Il est également indispensable de procéder à une série de réformes législatives aux fins notamment d’abroger les lois exceptionnelles entrées en vigueur sous le règne de Khadafi. A cet égard, la FIDH a rappelé la nécessité de définir clairement le mandat du Conseil supérieur de la magistrature dont personne ne semble connaître précisément ses prérogatives. Cette étape est un préalable nécessaire à l’intégration du concept de l’indépendance des juges dans la réforme des institutions judiciaires à venir.

De la capacité de la justice libyenne à poursuivre les crimes les plus graves dépend également le sort de Seif El Islam Khadafi et de Abdullah Al-Senussi qui font l’objet de deux mandats d’arrêt de la Cour pénale internationale depuis le 27 juin 2011 pour crimes contre l’humanité.

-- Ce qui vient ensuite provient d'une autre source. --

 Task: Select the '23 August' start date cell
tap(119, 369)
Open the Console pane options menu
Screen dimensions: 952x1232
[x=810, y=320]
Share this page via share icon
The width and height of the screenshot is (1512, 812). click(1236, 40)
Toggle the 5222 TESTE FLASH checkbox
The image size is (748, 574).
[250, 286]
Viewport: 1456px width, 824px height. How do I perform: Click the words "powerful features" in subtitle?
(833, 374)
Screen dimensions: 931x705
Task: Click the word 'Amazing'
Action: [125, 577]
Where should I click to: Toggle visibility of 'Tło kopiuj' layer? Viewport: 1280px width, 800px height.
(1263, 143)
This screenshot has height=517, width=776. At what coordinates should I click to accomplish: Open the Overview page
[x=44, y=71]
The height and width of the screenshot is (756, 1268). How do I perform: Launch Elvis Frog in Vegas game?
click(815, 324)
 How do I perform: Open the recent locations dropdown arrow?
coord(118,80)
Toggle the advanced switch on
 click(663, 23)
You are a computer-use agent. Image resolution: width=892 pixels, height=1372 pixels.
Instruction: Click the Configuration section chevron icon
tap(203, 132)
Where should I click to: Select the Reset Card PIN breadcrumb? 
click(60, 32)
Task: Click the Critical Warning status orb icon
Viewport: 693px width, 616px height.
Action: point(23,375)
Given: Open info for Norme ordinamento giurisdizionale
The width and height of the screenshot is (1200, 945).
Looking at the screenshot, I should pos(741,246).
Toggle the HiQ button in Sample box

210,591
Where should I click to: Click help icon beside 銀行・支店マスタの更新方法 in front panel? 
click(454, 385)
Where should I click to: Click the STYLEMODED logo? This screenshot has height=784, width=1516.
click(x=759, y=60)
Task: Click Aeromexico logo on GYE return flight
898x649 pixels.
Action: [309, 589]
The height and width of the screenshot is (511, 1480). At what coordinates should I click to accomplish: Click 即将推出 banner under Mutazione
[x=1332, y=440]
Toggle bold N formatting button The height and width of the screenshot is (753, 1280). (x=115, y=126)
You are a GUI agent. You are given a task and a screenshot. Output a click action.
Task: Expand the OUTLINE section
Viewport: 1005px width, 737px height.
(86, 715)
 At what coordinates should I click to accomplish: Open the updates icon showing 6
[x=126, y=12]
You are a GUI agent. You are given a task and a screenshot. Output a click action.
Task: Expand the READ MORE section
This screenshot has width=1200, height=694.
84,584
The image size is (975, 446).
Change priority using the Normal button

Le fils du dictateur déchu, arrêté fin 2011, est toujours détenu par les milices de la ville de Zintan et le CNT n’a par conséquent aucun contrôle sur lui.

Néanmoins, les autorités libyennes rencontrées par la FIDH ont à nouveau exprimé leur volonté de juger Seif El Islam sur le sol libyen. A la question de savoir quelle sera leur attitude si les juges de la CPI décident que la Libye n’est pas en capacité de le juger, les autorités ont répondu qu’elles mettraient tout en œuvre pour que les conditions du procès de Seif El Islam Khadafi en Libye soient réunies ; si elle n’y parvenait pas, la Libye demanderait alors un soutien international, elle serait donc disposée à composer avec des juges internationaux. Le 23 janvier dernier, la Libye a transmis un mémoire confidentiel sur ces questions aux juges de la Chambre préliminaire I, qui doit désormais trancher.

La FIDH est enfin très préoccupée par une perspective d’impunité des auteurs de crimes sexuels. On sait aujourd’hui que de nombreux viols auraient été commis tout au long de la guerre, notamment parce que des combattants, aujourd’hui détenus, sont passés aux aveux et que des groupes d’avocats libyens travaillent sur cette question depuis des mois. Or, la FIDH s’inquiète vivement de la stigmatisation des femmes victimes de viol dans la société libyenne, ce qui rend l’accès aux victimes extrêmement difficile, voire impossible. Des avocats et des organisations de défense des droits de l’Homme sont de plus en plus réticents à documenter les crimes sexuels par crainte de représailles. Or, il serait inacceptable, a fortiori dans une perspective de réconciliation nationale, que ces crimes soient passés sous silence et que les victimes ne soient pas reconnues et traitées comme telles.